PROBLEM DESCRIPTION:
Reproduce each of the entries below verbatim, line for line, with no changes.

EXTRACTED ENTRIES:
____________________
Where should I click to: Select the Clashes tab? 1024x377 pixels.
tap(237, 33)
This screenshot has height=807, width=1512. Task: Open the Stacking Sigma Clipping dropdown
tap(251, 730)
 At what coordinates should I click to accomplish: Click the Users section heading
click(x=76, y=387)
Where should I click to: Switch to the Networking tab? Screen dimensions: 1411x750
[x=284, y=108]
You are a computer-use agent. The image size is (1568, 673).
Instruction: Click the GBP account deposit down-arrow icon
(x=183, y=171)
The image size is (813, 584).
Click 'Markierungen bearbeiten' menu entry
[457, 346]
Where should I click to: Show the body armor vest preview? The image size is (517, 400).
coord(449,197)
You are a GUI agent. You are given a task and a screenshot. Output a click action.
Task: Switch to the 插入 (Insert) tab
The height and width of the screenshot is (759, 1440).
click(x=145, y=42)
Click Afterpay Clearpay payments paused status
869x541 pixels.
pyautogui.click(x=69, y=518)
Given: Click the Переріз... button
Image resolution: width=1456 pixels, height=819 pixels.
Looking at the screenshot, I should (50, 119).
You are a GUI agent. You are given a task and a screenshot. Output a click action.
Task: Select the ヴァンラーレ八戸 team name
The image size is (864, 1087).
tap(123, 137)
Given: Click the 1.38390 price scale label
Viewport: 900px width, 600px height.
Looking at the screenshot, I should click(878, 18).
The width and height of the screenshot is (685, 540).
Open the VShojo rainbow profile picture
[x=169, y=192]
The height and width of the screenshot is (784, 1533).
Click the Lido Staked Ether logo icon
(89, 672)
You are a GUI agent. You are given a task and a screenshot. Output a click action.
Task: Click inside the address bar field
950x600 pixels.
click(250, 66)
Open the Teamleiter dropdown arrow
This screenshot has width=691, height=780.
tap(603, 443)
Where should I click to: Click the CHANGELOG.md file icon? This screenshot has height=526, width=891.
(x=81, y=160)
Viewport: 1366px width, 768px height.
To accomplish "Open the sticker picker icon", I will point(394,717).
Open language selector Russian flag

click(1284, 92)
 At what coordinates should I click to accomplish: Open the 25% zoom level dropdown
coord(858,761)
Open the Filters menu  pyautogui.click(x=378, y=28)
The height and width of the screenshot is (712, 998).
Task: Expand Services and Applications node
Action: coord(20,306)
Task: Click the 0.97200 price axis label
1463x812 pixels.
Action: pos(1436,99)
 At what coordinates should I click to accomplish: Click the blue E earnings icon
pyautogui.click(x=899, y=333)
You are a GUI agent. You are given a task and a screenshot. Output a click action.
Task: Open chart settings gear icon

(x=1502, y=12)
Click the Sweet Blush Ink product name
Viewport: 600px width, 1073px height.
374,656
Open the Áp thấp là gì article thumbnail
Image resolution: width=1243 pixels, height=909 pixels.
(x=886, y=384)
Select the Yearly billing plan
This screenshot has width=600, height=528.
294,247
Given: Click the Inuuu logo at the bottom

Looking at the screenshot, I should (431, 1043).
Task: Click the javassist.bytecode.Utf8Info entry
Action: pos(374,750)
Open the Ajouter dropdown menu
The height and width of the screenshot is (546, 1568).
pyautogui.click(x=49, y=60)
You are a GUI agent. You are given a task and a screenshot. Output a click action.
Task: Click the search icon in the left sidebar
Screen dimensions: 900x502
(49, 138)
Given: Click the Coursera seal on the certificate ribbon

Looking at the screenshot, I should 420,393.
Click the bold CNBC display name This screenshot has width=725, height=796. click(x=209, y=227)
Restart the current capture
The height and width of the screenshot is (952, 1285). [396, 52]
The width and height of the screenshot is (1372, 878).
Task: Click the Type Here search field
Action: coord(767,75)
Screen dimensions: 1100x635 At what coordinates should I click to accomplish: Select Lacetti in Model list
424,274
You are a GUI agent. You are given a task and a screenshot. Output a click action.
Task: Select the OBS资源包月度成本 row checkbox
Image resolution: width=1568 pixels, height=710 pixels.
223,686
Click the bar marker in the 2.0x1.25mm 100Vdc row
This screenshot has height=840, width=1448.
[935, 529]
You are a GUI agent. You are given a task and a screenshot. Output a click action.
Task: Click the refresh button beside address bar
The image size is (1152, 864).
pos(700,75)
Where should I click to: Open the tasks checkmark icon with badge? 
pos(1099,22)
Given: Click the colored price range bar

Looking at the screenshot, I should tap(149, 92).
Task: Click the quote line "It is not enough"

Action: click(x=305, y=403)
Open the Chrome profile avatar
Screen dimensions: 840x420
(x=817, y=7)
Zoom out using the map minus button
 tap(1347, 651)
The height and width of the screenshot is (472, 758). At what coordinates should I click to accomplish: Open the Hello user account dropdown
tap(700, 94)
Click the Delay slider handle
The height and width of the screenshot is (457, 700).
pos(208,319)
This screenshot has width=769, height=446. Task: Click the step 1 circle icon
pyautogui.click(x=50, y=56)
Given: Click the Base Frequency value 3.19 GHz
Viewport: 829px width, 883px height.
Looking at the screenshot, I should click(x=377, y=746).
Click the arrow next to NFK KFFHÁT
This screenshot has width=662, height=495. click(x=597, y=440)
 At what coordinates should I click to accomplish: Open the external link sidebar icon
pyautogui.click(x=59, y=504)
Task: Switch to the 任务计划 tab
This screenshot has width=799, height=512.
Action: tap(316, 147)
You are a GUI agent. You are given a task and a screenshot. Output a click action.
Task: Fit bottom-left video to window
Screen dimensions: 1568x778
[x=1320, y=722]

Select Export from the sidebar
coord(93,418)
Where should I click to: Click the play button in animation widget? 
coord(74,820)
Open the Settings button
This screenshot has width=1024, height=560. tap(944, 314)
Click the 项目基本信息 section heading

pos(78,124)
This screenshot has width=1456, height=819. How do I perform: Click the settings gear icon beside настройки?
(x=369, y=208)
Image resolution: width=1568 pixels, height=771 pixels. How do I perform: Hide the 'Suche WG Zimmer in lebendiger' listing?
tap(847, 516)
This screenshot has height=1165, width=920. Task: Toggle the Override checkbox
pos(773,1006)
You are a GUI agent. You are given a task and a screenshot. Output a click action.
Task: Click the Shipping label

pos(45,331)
____________________
WRITTEN SOLUTION:
Where should I click to: Select the Clashes tab? 1024x377 pixels.
tap(237, 33)
This screenshot has height=807, width=1512. Task: Open the Stacking Sigma Clipping dropdown
tap(251, 730)
 At what coordinates should I click to accomplish: Click the Users section heading
click(x=76, y=387)
Where should I click to: Switch to the Networking tab? Screen dimensions: 1411x750
[x=284, y=108]
You are a computer-use agent. The image size is (1568, 673).
Instruction: Click the GBP account deposit down-arrow icon
(x=183, y=171)
The image size is (813, 584).
Click 'Markierungen bearbeiten' menu entry
[457, 346]
Where should I click to: Show the body armor vest preview? The image size is (517, 400).
coord(449,197)
You are a GUI agent. You are given a task and a screenshot. Output a click action.
Task: Switch to the 插入 (Insert) tab
The height and width of the screenshot is (759, 1440).
click(x=145, y=42)
Click Afterpay Clearpay payments paused status
869x541 pixels.
pyautogui.click(x=69, y=518)
Given: Click the Переріз... button
Image resolution: width=1456 pixels, height=819 pixels.
Looking at the screenshot, I should (50, 119).
You are a GUI agent. You are given a task and a screenshot. Output a click action.
Task: Select the ヴァンラーレ八戸 team name
The image size is (864, 1087).
tap(123, 137)
Given: Click the 1.38390 price scale label
Viewport: 900px width, 600px height.
Looking at the screenshot, I should click(878, 18).
The width and height of the screenshot is (685, 540).
Open the VShojo rainbow profile picture
[x=169, y=192]
The height and width of the screenshot is (784, 1533).
Click the Lido Staked Ether logo icon
(89, 672)
You are a GUI agent. You are given a task and a screenshot. Output a click action.
Task: Click inside the address bar field
950x600 pixels.
click(250, 66)
Open the Teamleiter dropdown arrow
This screenshot has width=691, height=780.
tap(603, 443)
Where should I click to: Click the CHANGELOG.md file icon? This screenshot has height=526, width=891.
(x=81, y=160)
Viewport: 1366px width, 768px height.
To accomplish "Open the sticker picker icon", I will point(394,717).
Open language selector Russian flag

click(1284, 92)
 At what coordinates should I click to accomplish: Open the 25% zoom level dropdown
coord(858,761)
Open the Filters menu  pyautogui.click(x=378, y=28)
The height and width of the screenshot is (712, 998).
Task: Expand Services and Applications node
Action: coord(20,306)
Task: Click the 0.97200 price axis label
1463x812 pixels.
Action: pos(1436,99)
 At what coordinates should I click to accomplish: Click the blue E earnings icon
pyautogui.click(x=899, y=333)
You are a GUI agent. You are given a task and a screenshot. Output a click action.
Task: Open chart settings gear icon

(x=1502, y=12)
Click the Sweet Blush Ink product name
Viewport: 600px width, 1073px height.
374,656
Open the Áp thấp là gì article thumbnail
Image resolution: width=1243 pixels, height=909 pixels.
(x=886, y=384)
Select the Yearly billing plan
This screenshot has width=600, height=528.
294,247
Given: Click the Inuuu logo at the bottom

Looking at the screenshot, I should (431, 1043).
Task: Click the javassist.bytecode.Utf8Info entry
Action: pos(374,750)
Open the Ajouter dropdown menu
The height and width of the screenshot is (546, 1568).
pyautogui.click(x=49, y=60)
You are a GUI agent. You are given a task and a screenshot. Output a click action.
Task: Click the search icon in the left sidebar
Screen dimensions: 900x502
(49, 138)
Given: Click the Coursera seal on the certificate ribbon

Looking at the screenshot, I should 420,393.
Click the bold CNBC display name This screenshot has width=725, height=796. click(x=209, y=227)
Restart the current capture
The height and width of the screenshot is (952, 1285). [396, 52]
The width and height of the screenshot is (1372, 878).
Task: Click the Type Here search field
Action: coord(767,75)
Screen dimensions: 1100x635 At what coordinates should I click to accomplish: Select Lacetti in Model list
424,274
You are a GUI agent. You are given a task and a screenshot. Output a click action.
Task: Select the OBS资源包月度成本 row checkbox
Image resolution: width=1568 pixels, height=710 pixels.
223,686
Click the bar marker in the 2.0x1.25mm 100Vdc row
This screenshot has height=840, width=1448.
[935, 529]
You are a GUI agent. You are given a task and a screenshot. Output a click action.
Task: Click the refresh button beside address bar
The image size is (1152, 864).
pos(700,75)
Where should I click to: Open the tasks checkmark icon with badge? 
pos(1099,22)
Given: Click the colored price range bar

Looking at the screenshot, I should tap(149, 92).
Task: Click the quote line "It is not enough"

Action: click(x=305, y=403)
Open the Chrome profile avatar
Screen dimensions: 840x420
(x=817, y=7)
Zoom out using the map minus button
 tap(1347, 651)
The height and width of the screenshot is (472, 758). At what coordinates should I click to accomplish: Open the Hello user account dropdown
tap(700, 94)
Click the Delay slider handle
The height and width of the screenshot is (457, 700).
pos(208,319)
This screenshot has width=769, height=446. Task: Click the step 1 circle icon
pyautogui.click(x=50, y=56)
Given: Click the Base Frequency value 3.19 GHz
Viewport: 829px width, 883px height.
Looking at the screenshot, I should click(x=377, y=746).
Click the arrow next to NFK KFFHÁT
This screenshot has width=662, height=495. click(x=597, y=440)
 At what coordinates should I click to accomplish: Open the external link sidebar icon
pyautogui.click(x=59, y=504)
Task: Switch to the 任务计划 tab
This screenshot has width=799, height=512.
Action: tap(316, 147)
You are a GUI agent. You are given a task and a screenshot. Output a click action.
Task: Fit bottom-left video to window
Screen dimensions: 1568x778
[x=1320, y=722]

Select Export from the sidebar
coord(93,418)
Where should I click to: Click the play button in animation widget? 
coord(74,820)
Open the Settings button
This screenshot has width=1024, height=560. tap(944, 314)
Click the 项目基本信息 section heading

pos(78,124)
This screenshot has width=1456, height=819. How do I perform: Click the settings gear icon beside настройки?
(x=369, y=208)
Image resolution: width=1568 pixels, height=771 pixels. How do I perform: Hide the 'Suche WG Zimmer in lebendiger' listing?
tap(847, 516)
This screenshot has height=1165, width=920. Task: Toggle the Override checkbox
pos(773,1006)
You are a GUI agent. You are given a task and a screenshot. Output a click action.
Task: Click the Shipping label

pos(45,331)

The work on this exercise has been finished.